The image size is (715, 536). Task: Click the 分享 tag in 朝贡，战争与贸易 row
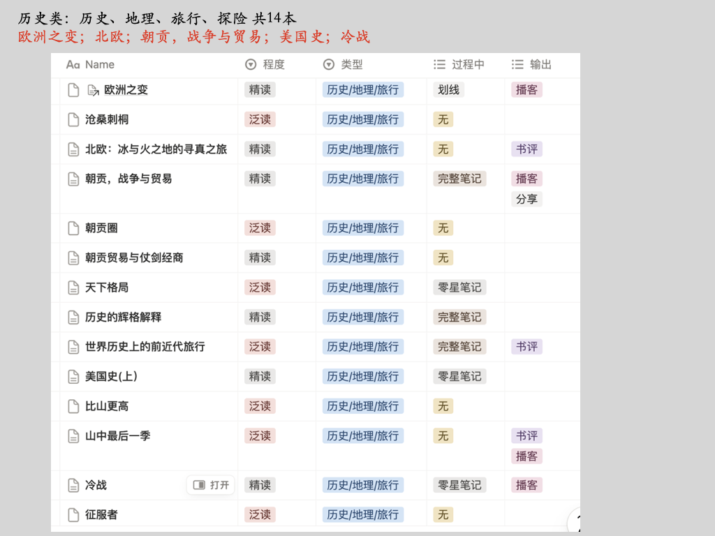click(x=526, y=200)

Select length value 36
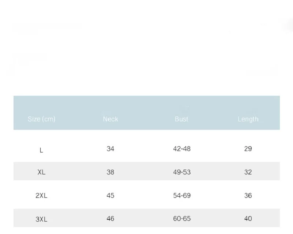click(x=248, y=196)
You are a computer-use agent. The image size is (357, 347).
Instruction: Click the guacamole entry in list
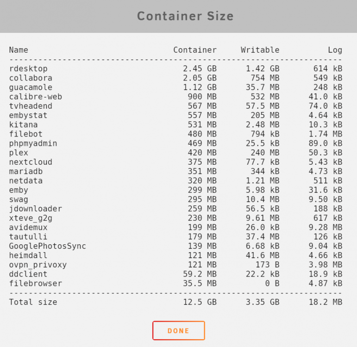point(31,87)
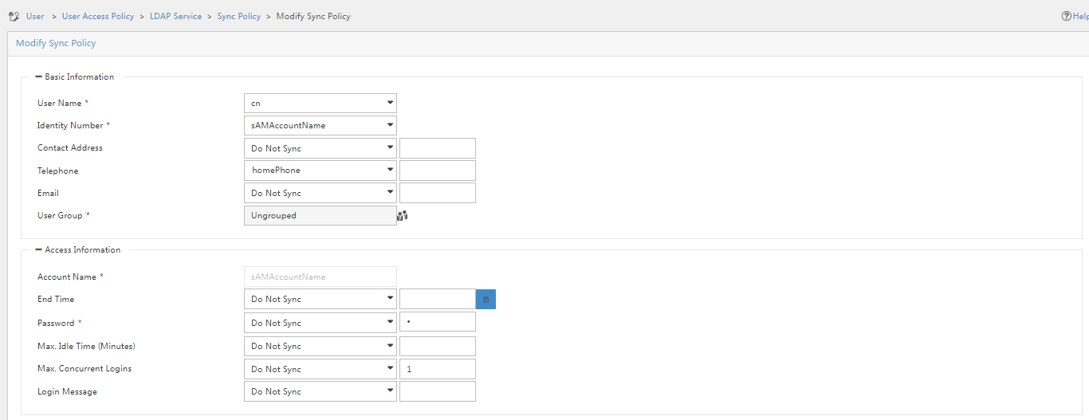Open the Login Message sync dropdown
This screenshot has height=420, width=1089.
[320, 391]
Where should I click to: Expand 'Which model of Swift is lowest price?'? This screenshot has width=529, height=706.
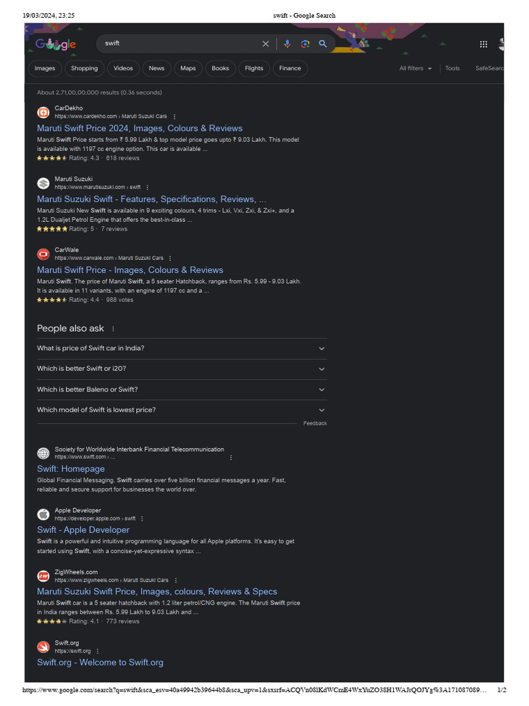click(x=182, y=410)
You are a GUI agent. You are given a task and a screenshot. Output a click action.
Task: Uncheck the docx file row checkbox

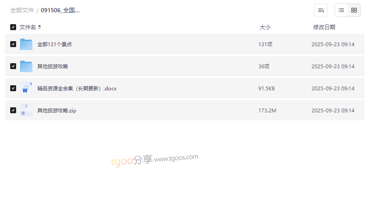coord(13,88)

◇ ◇ ◇ ◇ ◇

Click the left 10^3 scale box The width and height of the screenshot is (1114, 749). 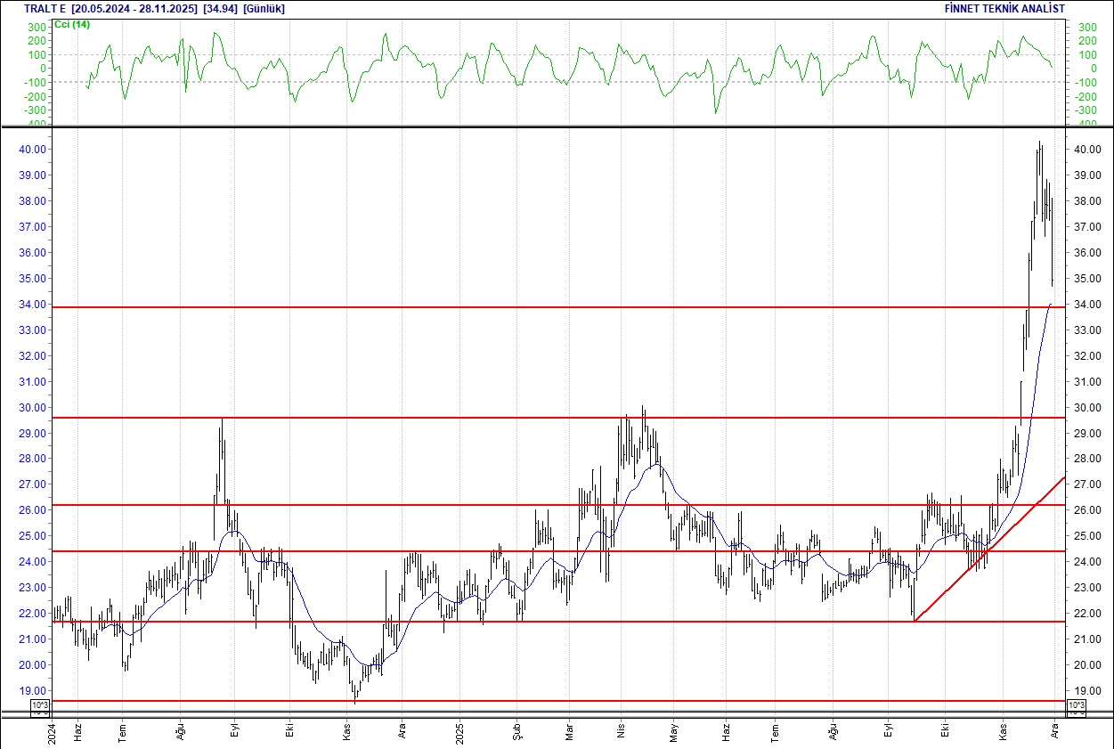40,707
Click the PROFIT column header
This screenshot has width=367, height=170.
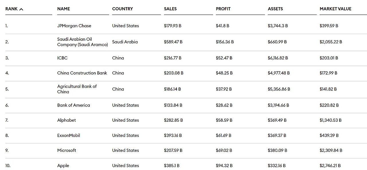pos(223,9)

◇ ◇ ◇ ◇ ◇

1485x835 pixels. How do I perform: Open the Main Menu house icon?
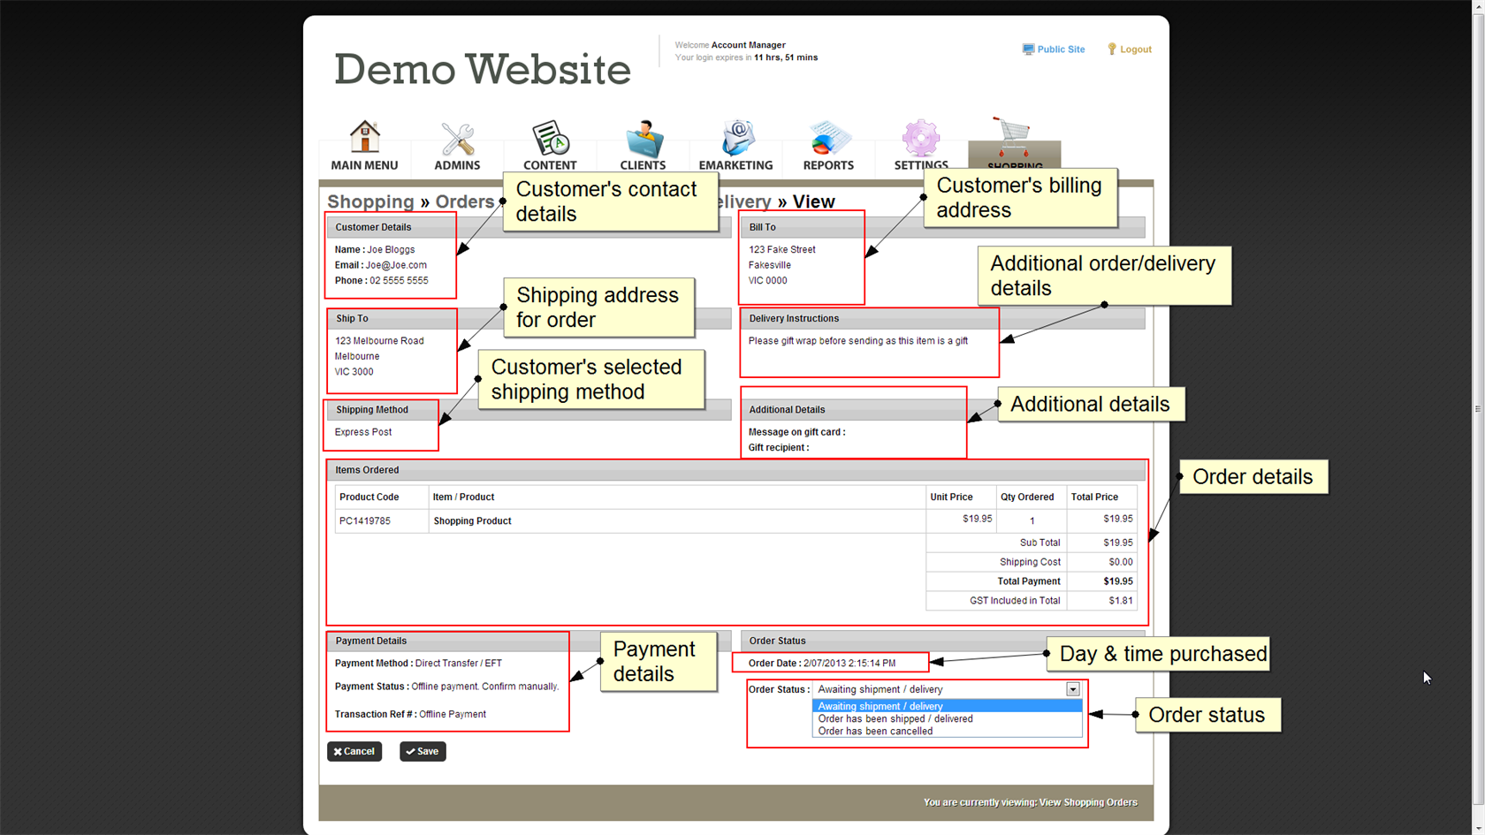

◇ ◇ ◇ ◇ ◇

TASK ITEM -> In how many lines of the entries does "agent" appear? Reply with only the number.

ANSWER BOX -> 2